### [SUPPLIED PASSAGE]
--------------------------------------------------

The C++ logo, by Jeremy Kratz, licensed under CC0 1.0 Universal Public Domain Dedication

How to force return value optimization

Notes published the
7 - 9 minutes to read, 1746 words

While discussing how RVO worked in practice and why it is important that compilers can eliminate temporaries (even after C++11), we noticed that it seemed that most code-basis do not take advantage of it.

In practice, to avoid a potentially expensive copy, we saw that in many, especially pre-C++11 codebases, there were additional allocations and pointers were passed around. Another common technique was a 2-phase initialization.

While both approaches work, they make the code harder to understand and maintain. Worse both methods are generally less efficient than simply returning values from a function.

Return value optimization is not a novel technique. I was able to find some guidelines on how to take advantage of it in Scott Meyers, More Effective C++, published in 1996, thus even before C++ got standardized.

On Compiler Explorer, it’s possible to test from GCC 4.1.2 and Clang 3.0 (and other compilers too), that RVO is applied consistently. Only newer versions of Visual Studio are available (VS 2019), but the documentation of Visual Studio 2005 🗄️ indicates that also older versions of MSVC applied RVO. Also, the first compiler to apply NRVO was apparently the Zortech C++ compiler in 1991.

As a reference, here is a snippet of code

// implemented elsewhere
// the compiler cannot assume those have no side effects
void i_construct();
void i_copy();
void i_assign();

struct C {
  C(int, int) {i_construct();}
  //private:
  C(const C&) { i_copy(); }
  // the copy constructor has a visible side effect
  C& operator=(const C&){ i_assign(); return *this;}
};

C create(int i){
    C c = C(i,-1);
    return c;
    // or simply return C(i);
}

int main() {
  // direct-initialization, calls C::C(42)
  C c1(42, -1);
  // copy-initialization, calls C::C(C(42))
  C c2 = C(42, -1);
  C c3 = create(42);
}

Looking at the assembly (for example on compiler explorer), it is possible to see that i_copy and i_assign are newer called, even with -O0 (or /Od for Visual Studio), thus telling explicitly the compiler that all optimization should be disabled. It is also possible to provide an implementation for i_construct and compile the source code locally and execute it. It will work without further changes, as far as I could see with every compiler.

--------------------------------------------------

### [Screenshot grounding data]
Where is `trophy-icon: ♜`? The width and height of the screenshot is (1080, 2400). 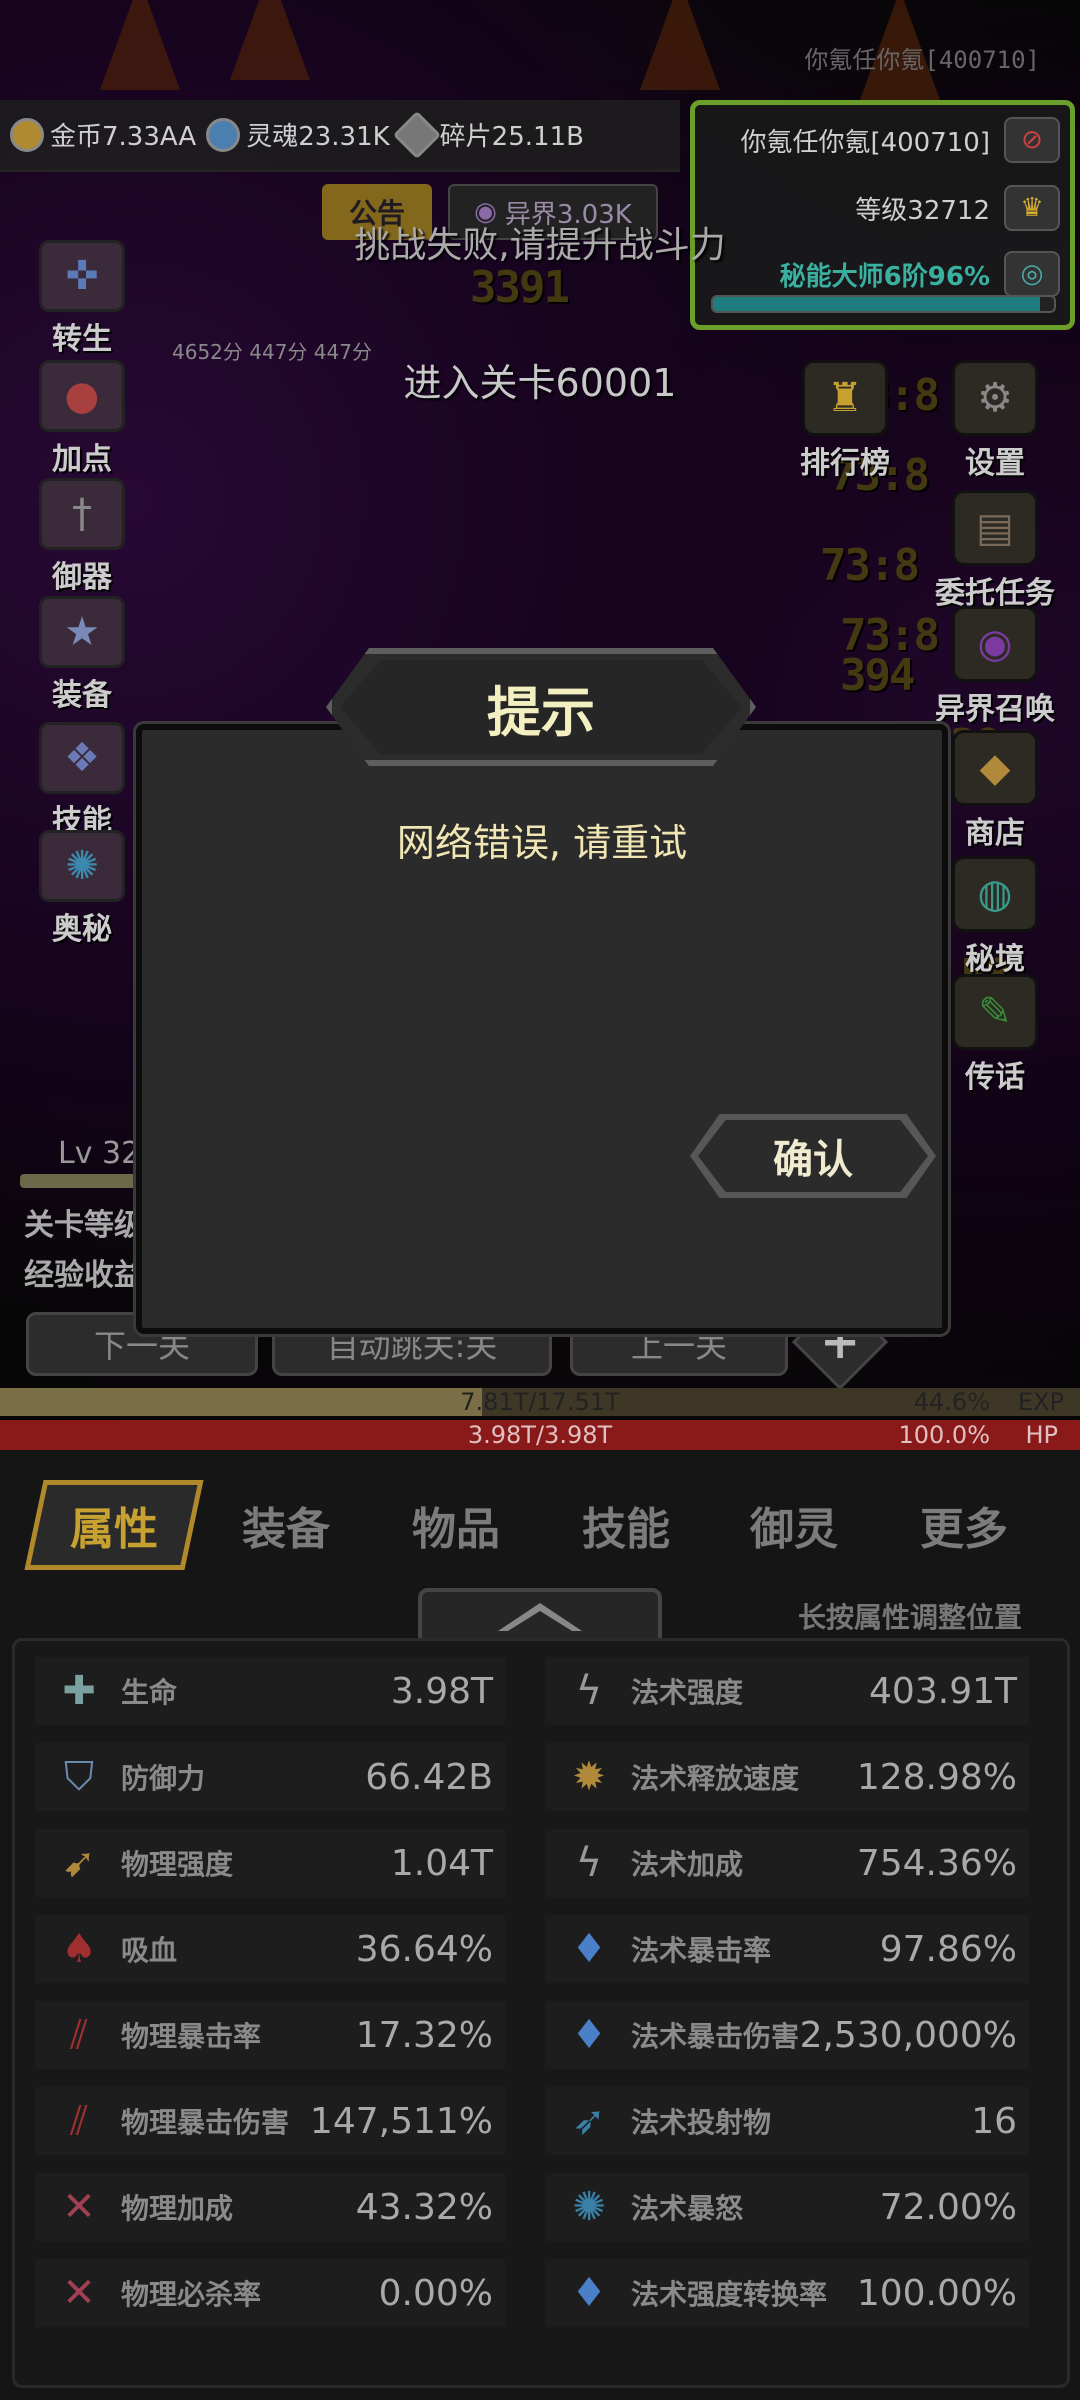 trophy-icon: ♜ is located at coordinates (845, 398).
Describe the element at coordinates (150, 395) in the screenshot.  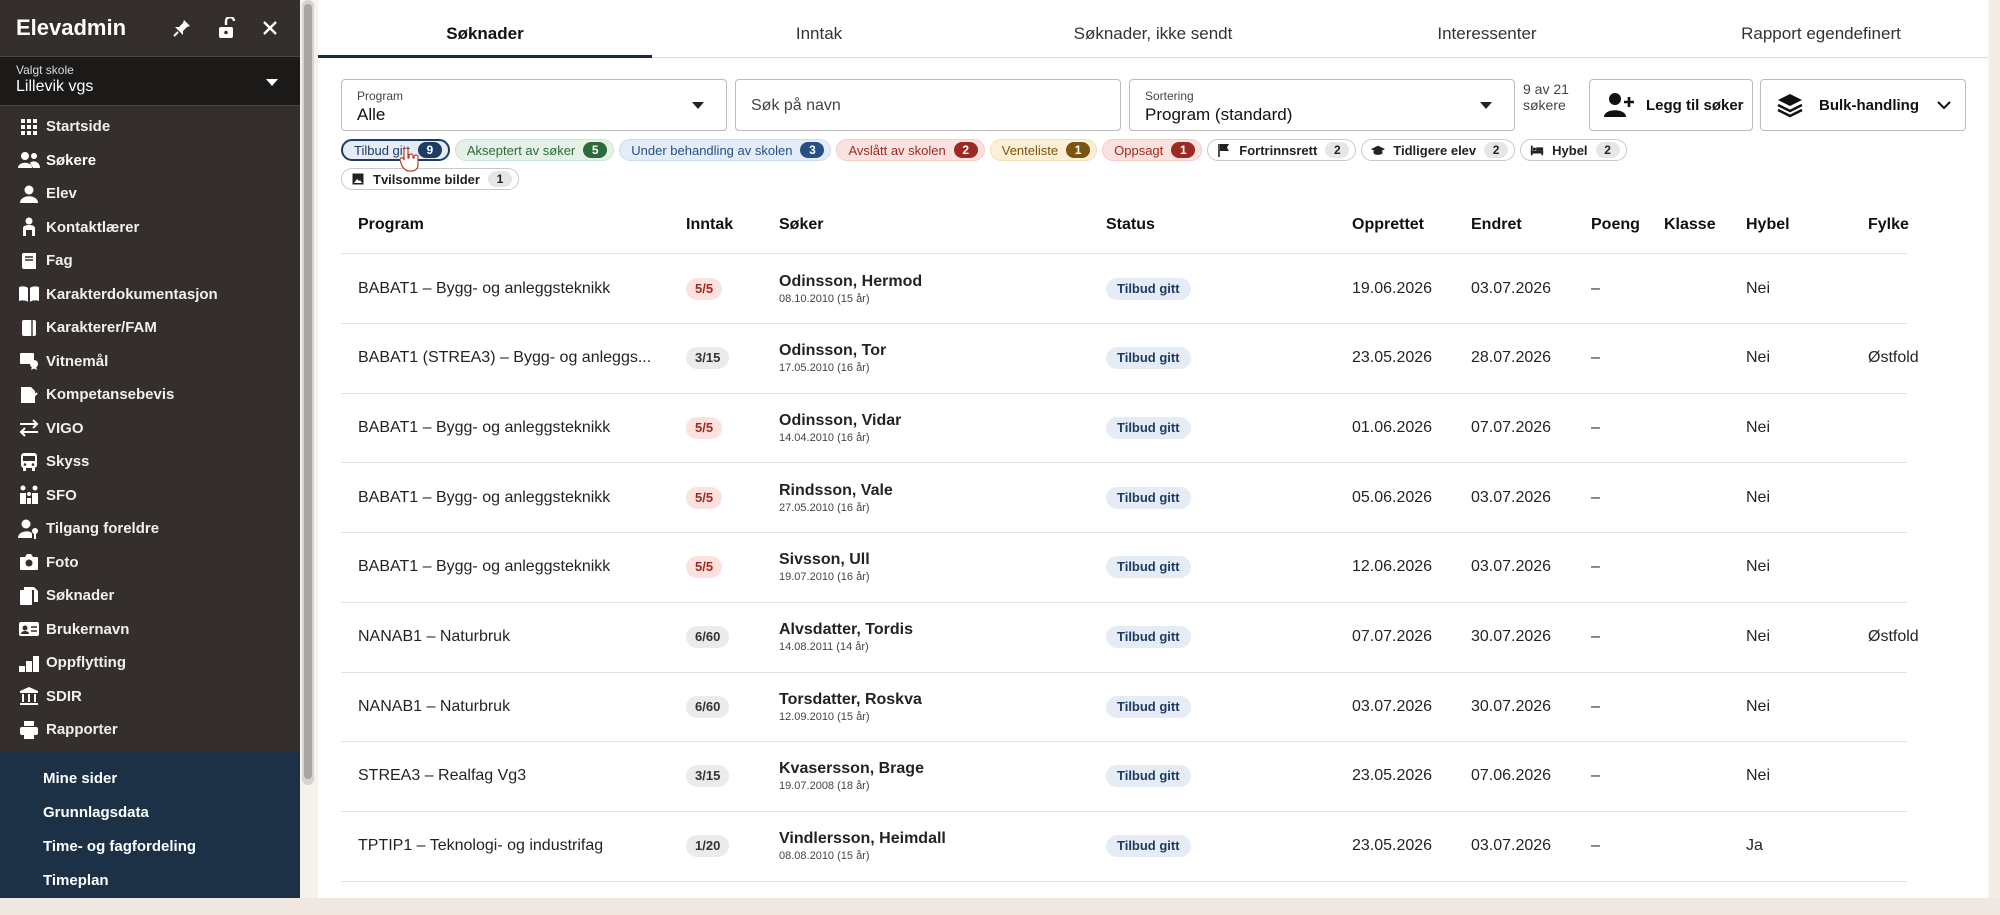
I see `sidebar-item-kompetansebevis: Kompetansebevis` at that location.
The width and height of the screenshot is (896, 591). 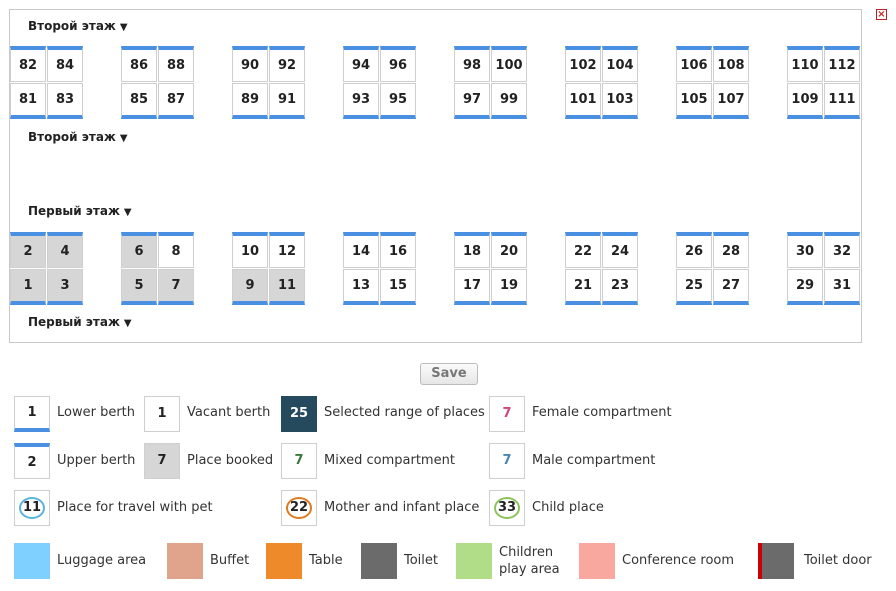 I want to click on seat-112: 112, so click(x=842, y=64).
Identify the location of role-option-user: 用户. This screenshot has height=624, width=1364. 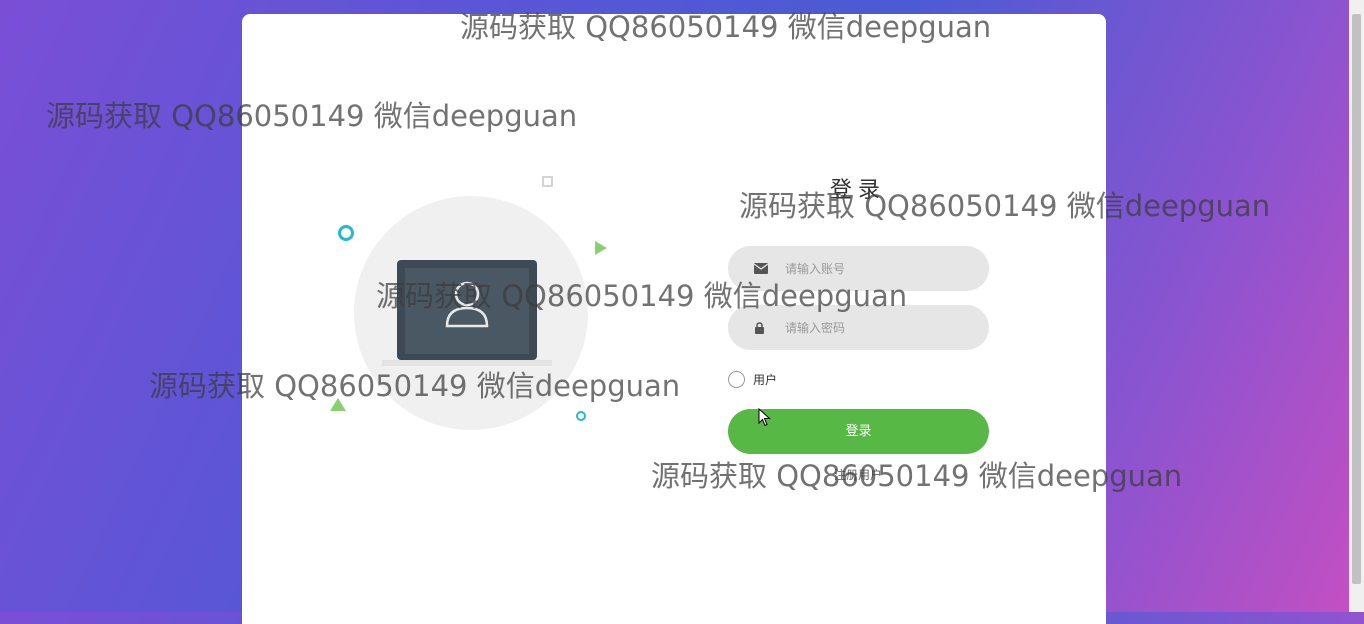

--------------------------------------------------

### [WRITTEN TASK]
In the page on forcing return value optimization, which functions are declared right after the comment "// implemented elsewhere"?

### [TASK RESPONSE]
i_construct, i_copy, i_assign